The two Englishmen stood before the fire until well browned on both sides, then settled into chairs. The girl, who was dressed in a rather bleak Dutch frock, set a pan of milk there to heat, then busied herself with some kitchen-fuss. It was now Daniel’s turn to be distracted, for there was something in the girl’s appearance that was vaguely disturbing or annoying to him, and the only remedy was to look at her some more, trying to figure it out; which made the feeling worse. Or perhaps better. So they sat there for a while, Penn brooding about the Alleghenies and Waterhouse trying to piece together what it was that provoked him about this girl. The feeling was akin to the nagging sense that he had met a person somewhere before but could not recall the particulars. But that was not it; he was certain that this was the first time. And yet he had that same unscratchable itch.

She said something that broke Penn out of his reverie. Penn fixed his gaze upon Daniel. “The girl is offended,” he said. “She says that there may be women, of an unspeakable nature, in Amsterdam, who do not object to being looked at as you are looking at her; but how dare you, a visitor on Dutch soil, take such liberties?”

“She said a lot then, in five words of French.”

“She was pithy, for she credits me with wit. I am discursive, for I can extend you no such consideration.”

“You know, merely knuckling under to the King, simply because he waves a Declaration of Indulgence in front of your eyes, is no proof of wit-some would say it proves the opposite.”

“Do you really want another Civil War, Daniel? You and I both grew up during such a war- someof us have elected to move on- otherswant to re-live their childhoods, it seems.”

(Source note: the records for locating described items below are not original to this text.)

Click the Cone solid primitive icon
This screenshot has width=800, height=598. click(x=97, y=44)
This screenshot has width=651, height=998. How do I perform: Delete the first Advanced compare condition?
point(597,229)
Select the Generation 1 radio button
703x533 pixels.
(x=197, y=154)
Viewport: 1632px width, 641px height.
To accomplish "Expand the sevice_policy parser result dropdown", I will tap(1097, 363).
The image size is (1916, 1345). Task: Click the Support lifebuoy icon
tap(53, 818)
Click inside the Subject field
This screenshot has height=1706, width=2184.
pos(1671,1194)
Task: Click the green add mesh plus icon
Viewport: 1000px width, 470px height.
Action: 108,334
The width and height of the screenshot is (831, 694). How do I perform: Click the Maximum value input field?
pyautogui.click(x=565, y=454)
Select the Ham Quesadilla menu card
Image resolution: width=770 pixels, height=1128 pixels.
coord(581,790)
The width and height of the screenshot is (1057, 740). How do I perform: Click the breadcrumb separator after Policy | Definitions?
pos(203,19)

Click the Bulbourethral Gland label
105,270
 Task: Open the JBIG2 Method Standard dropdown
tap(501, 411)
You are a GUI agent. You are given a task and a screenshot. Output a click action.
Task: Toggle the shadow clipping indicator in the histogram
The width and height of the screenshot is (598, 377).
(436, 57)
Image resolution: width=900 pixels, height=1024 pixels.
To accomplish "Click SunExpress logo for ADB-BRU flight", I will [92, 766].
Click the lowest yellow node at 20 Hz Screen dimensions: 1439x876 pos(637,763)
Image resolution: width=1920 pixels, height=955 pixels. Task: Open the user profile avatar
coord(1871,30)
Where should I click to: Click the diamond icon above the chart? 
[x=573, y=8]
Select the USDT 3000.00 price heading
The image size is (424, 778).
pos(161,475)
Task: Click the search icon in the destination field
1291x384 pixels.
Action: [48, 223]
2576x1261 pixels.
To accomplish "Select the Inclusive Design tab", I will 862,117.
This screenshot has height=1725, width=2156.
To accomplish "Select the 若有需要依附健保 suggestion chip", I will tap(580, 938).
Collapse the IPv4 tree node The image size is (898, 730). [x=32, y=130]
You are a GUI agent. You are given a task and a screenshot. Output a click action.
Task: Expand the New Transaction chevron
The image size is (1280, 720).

Daniel closed his eyes and saw the image that had been branded onto his retinas thirty-five years ago: Drake hurling a stone saint’s head through a stained-glass window, the gaudy image replaced with green English hillside, silvery drizzle reaching in through the aperture like the Holy Spirit, bathing his face.

“I do not think you see what we can make of England now if we only try. I was brought up to believe that an Apocalypse was coming. I have not believed that for many years. But the people who believe in that Apocalypse are my people, and their way of thinking is my way. I have only just come round to a new way of looking at this, a new view-point, as Leibniz would have it. Namely that there is something to the idea of an Apocalypse-a sudden changing of all, an overthrow of old ways-and that Drake and the others merely got the particulars wrong, they fixed on a date certain, they, in a word, idolized. If idolatry is to mistake the symbol for the thing symbolized, then that is what they did with the symbols that are set down in the Book of Revelation. Drake and the others were like a flock of birds who all sense that something is nigh, and take flight as one: a majestic sight and a miracle of Creation. But they were confused, and flew into a trap, and their revolution came to naught. Does that mean that they were mistaken to have spread their wings at all? No, their senses did not deceive them… their higher minds did. Should we spurn them forever because they erred? Is their legacy to be laughed at only? On the contrary, I would say that we might bring about the Apocalypse now with a little effort… not precisely the one they phant’sied but the same, or better, in its effects.”